» **页面摘录**:
══════
[PyTorch][chapter 39][nn.Module]

前言：

pytorch.nn是专门为神经网络设计的模块化接口. nn构建于autograd之上,可以用来定义和运行神经网络.是所有类的父类.

基本结构
常用模块
container(容器）
CPU,GPU 部署
train-test 环境切换
flatten
MyLinear

一基本结构

1 继承 nn.Module

2 super

super类的作用是继承的时候，调用含super的各个的基类__init__函数，

如果不使用super，就不会调用这些类的__init__函数，除非显式声明。

而且使用super可以避免基类被重复调用。

3 forward

前向传播

nn.Module nested in Module

可以通过嵌套方式，构建更加复杂的模型

二常用模块

nn.Module 包含了深度学习里面常用的一些函数

2.1 torch.nn.Linear(in_features, # 输入的神经元个数
out_features, # 输出神经元个数
bias=True # 是否包含偏置)

功能：

$y=XW^T+b$

2.2 torch.nn.BatchNorm2d(num_features,

eps=1e-05, momentum=0.1,

affine=True,

track_running_stats=True,

device=None, dtype=None)

功能：

对于所有的batch中样本的同一个channel的数据元素进行标准化处理，即如果有C个通道，无论batch中有多少个样本，都会在通道维度上进行标准化处理，一共进行C次。

2.3 nn.Conv2d

torch.nn.Conv2d(
in_channels,
out_channels,
kernel_size,
stride=1,
padding=0,
dilation=1,
groups=1,
bias=True,
padding_mode='zeros',
device=None,
dtype=None)

功能：

图像卷积操作

三 container(容器）

通过容器功能，PyTorch 可以像搭积木一样的方式,组合各种模型.

模型容器	作用
nn.Sequential	顺序性，各网络层之间严格按顺序执行，常用于block构建
nn.ModuleList	迭代性，常用于大量重复网构建，通过for循环实现重复构建
nn.ModuleDict	索引性，常用于可选择的网络层

3.1 nn.Sequential

一个序列容器，用于搭建神经网络的模块被按照被传入构造器的顺序添加到nn.Sequential()容器中。除此之外，一个包含神经网络模块的OrderedDict也可以被传入nn.Sequential()容器中。利用nn.Sequential()搭建好模型架构，模型前向传播时调用forward()方法，模型接收的输入首先被传入nn.Sequential()包含的第一个网络模块中。然后，第一个网络模块的输出传入第二个网络模块作为输入，按照顺序依次计算并传播，直到nn.Sequential()里的最后一个模块输出结果。

例子

# -*- coding: utf-8 -*-
"""
Created on Fri Jun  9 13:46:07 2023

@author: chengxf2
"""
══════
» **提供材料**:

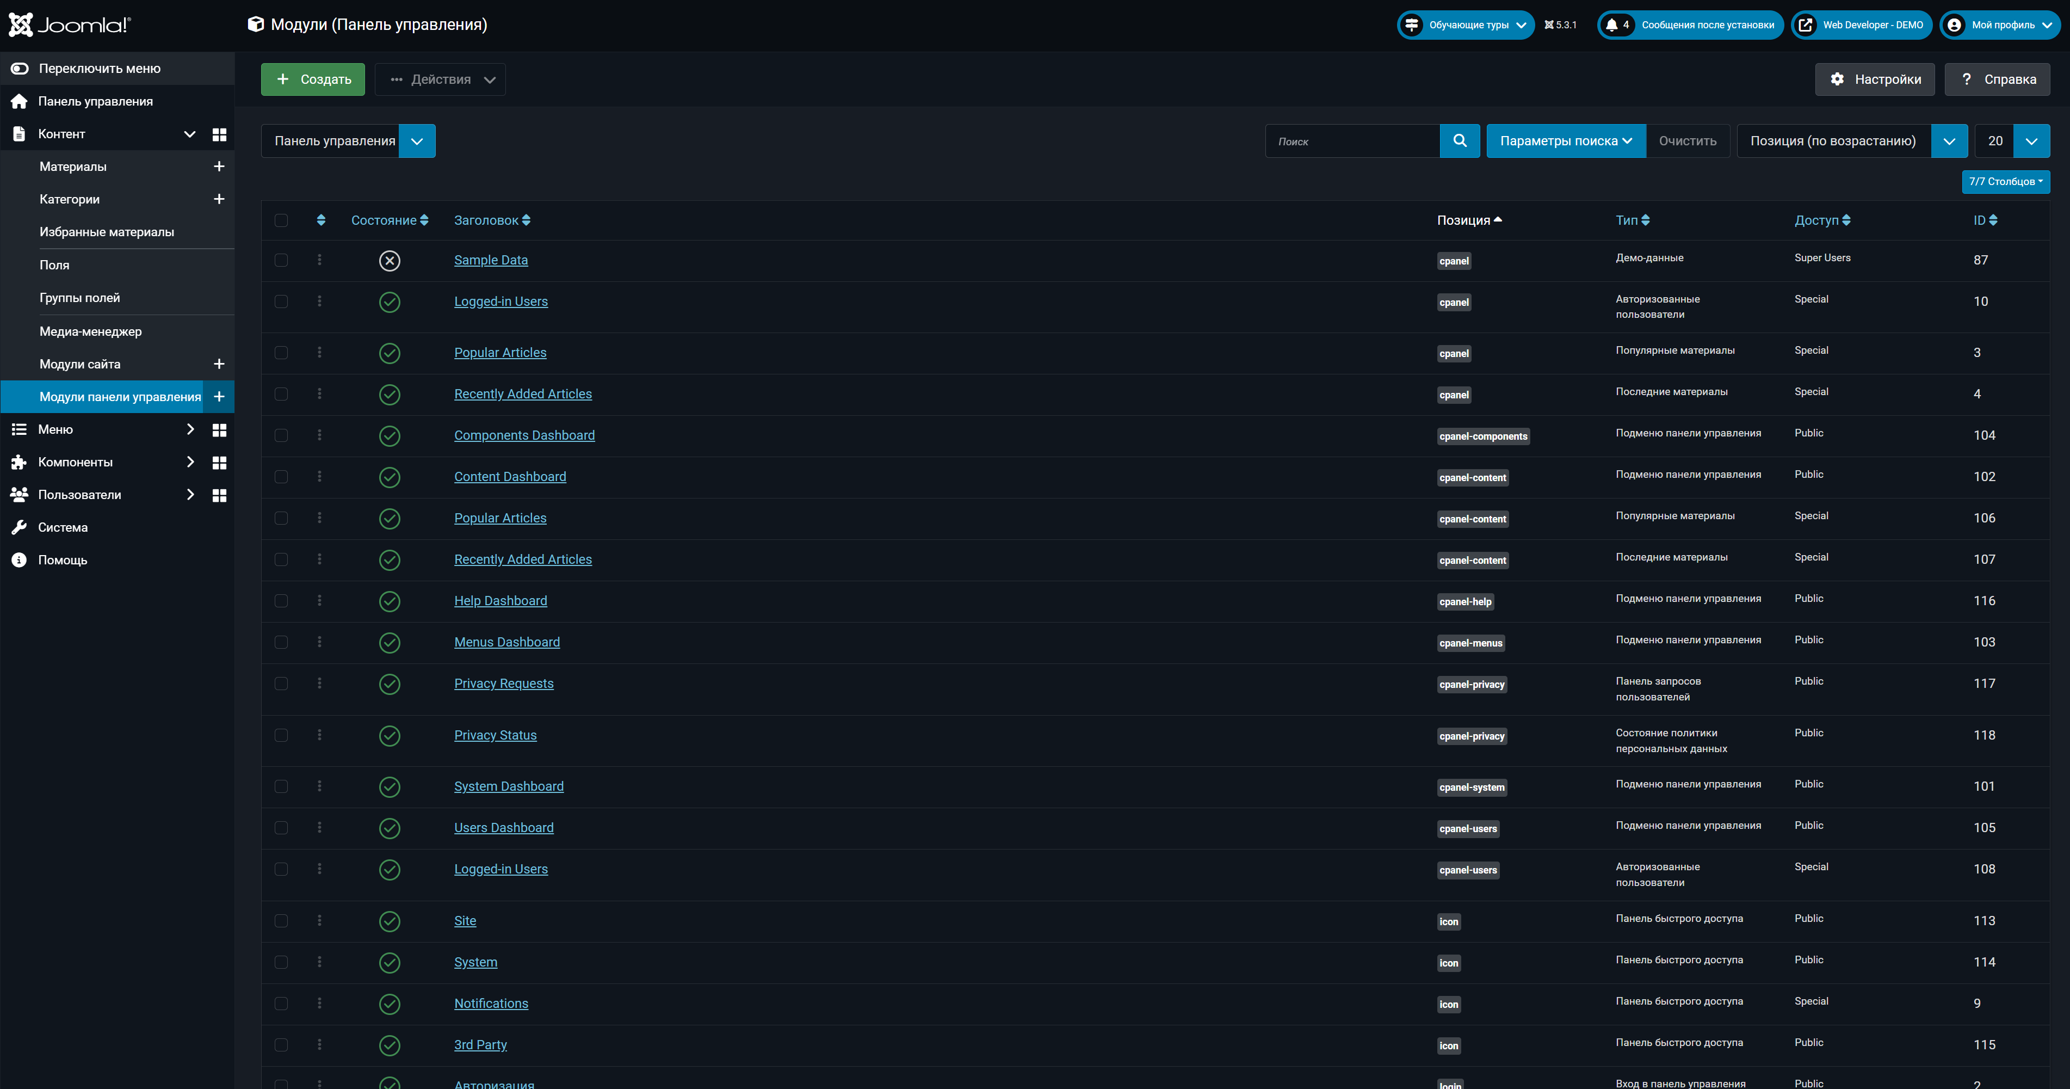This screenshot has height=1089, width=2070.
Task: Click the search magnifier button
Action: click(x=1459, y=141)
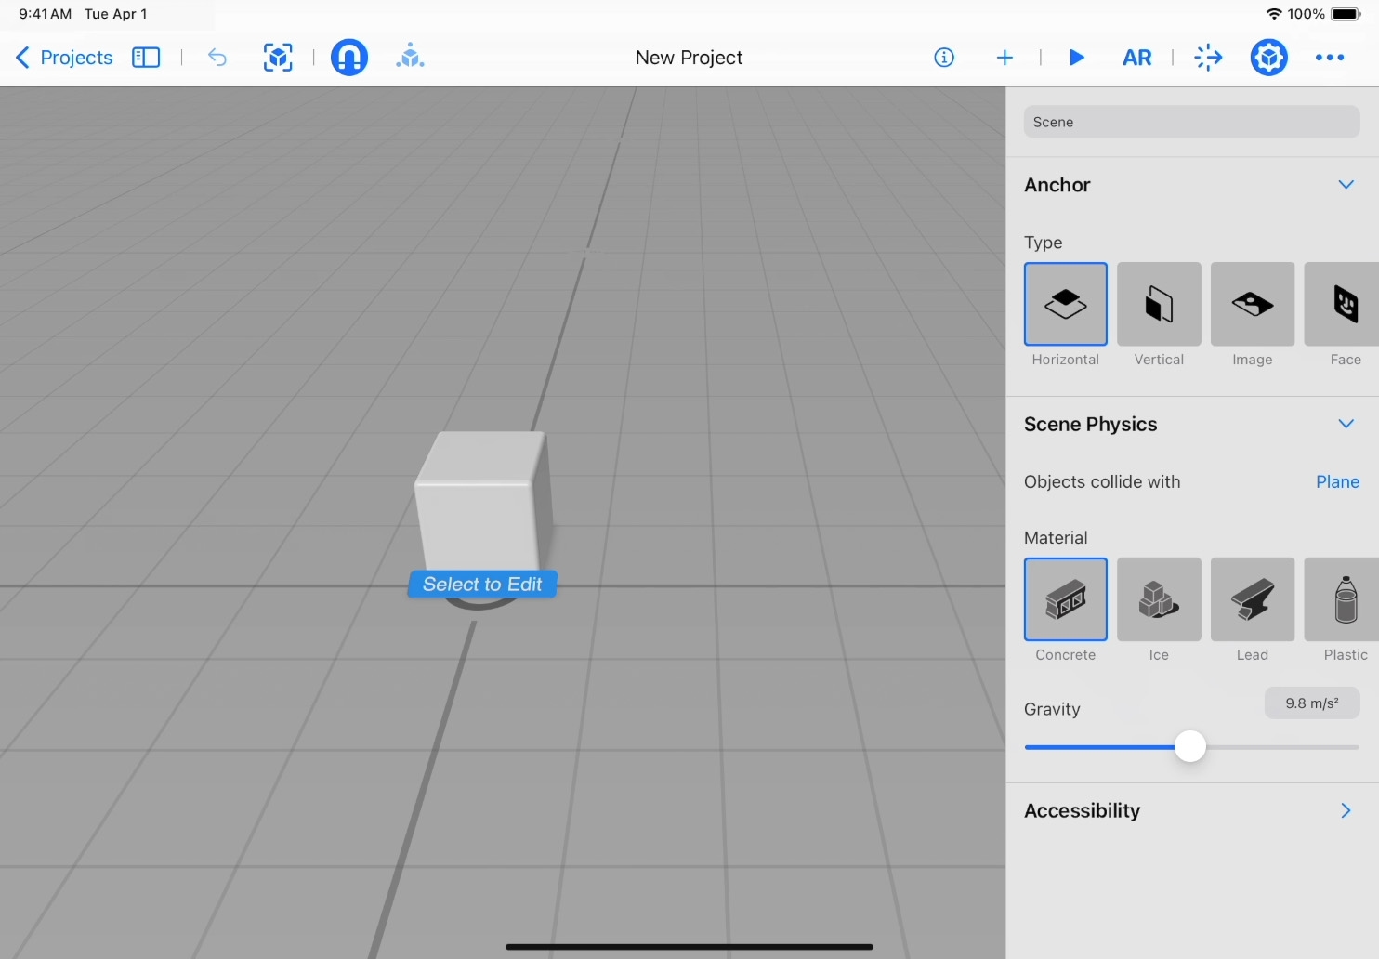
══════
» **任务列表**:
1. 按照 nn.Module 摘录里的容器表格，nn.ModuleDict 的特点是什么，常用在哪里？
2. 从 nn.Module 摘录的最后一行之后接着往下写。

» **任务结果**:
1. nn.ModuleDict 具有索引性，常用于可选择的网络层。

2.
import torch
from torch import nn
from collections import OrderedDict


# Using Sequential to create a small model. When `model` is run,
# input will first be passed to `Conv2d(1,20,5)`. The output of
# `Conv2d(1,20,5)` will be used as the input to the first
# `ReLU`; the output of the first `ReLU` will become the input
# for `Conv2d(20,64,5)`. Finally, the output of
# `Conv2d(20,64,5)` will be used as input to the second `ReLU`
model = nn.Sequential(
          nn.Conv2d(1,20,5),
          nn.ReLU(),
          nn.Conv2d(20,64,5),
          nn.ReLU()
        )

# Using Sequential with OrderedDict. This is functionally the
# same as the above code
model = nn.Sequential(OrderedDict([
          ('conv1', nn.Conv2d(1,20,5)),
          ('relu1', nn.ReLU()),
          ('conv2', nn.Conv2d(20,64,5)),
          ('relu2', nn.ReLU())
        ]))

常用技巧

list(net.named_parameters())[0]
dict(net.named_parameters()).items()
optimezer = optim.SGD(net.parameters(),lr=1e-3)

3.2 nn.ModuleList

nn.ModuleList,它是一个存储不同module，并自动将每个module的parameters添加到网络之中的容器。但nn.ModuleList并没有定义一个网络，它只是将不同的模块储存在一起，这些模块之间并没有什么先后顺序可言

# -*- coding: utf-8 -*-
"""
Created on Fri Jun  9 14:02:48 2023

@author: chengxf2
"""

"""
Created on Fri Jun  9 13:46:07 2023

@author: chengxf2
"""
import torch
from torch import nn

class MyNet(nn.Module):
    
    def __init__(self):
        
        super(MyNet, self).__init__()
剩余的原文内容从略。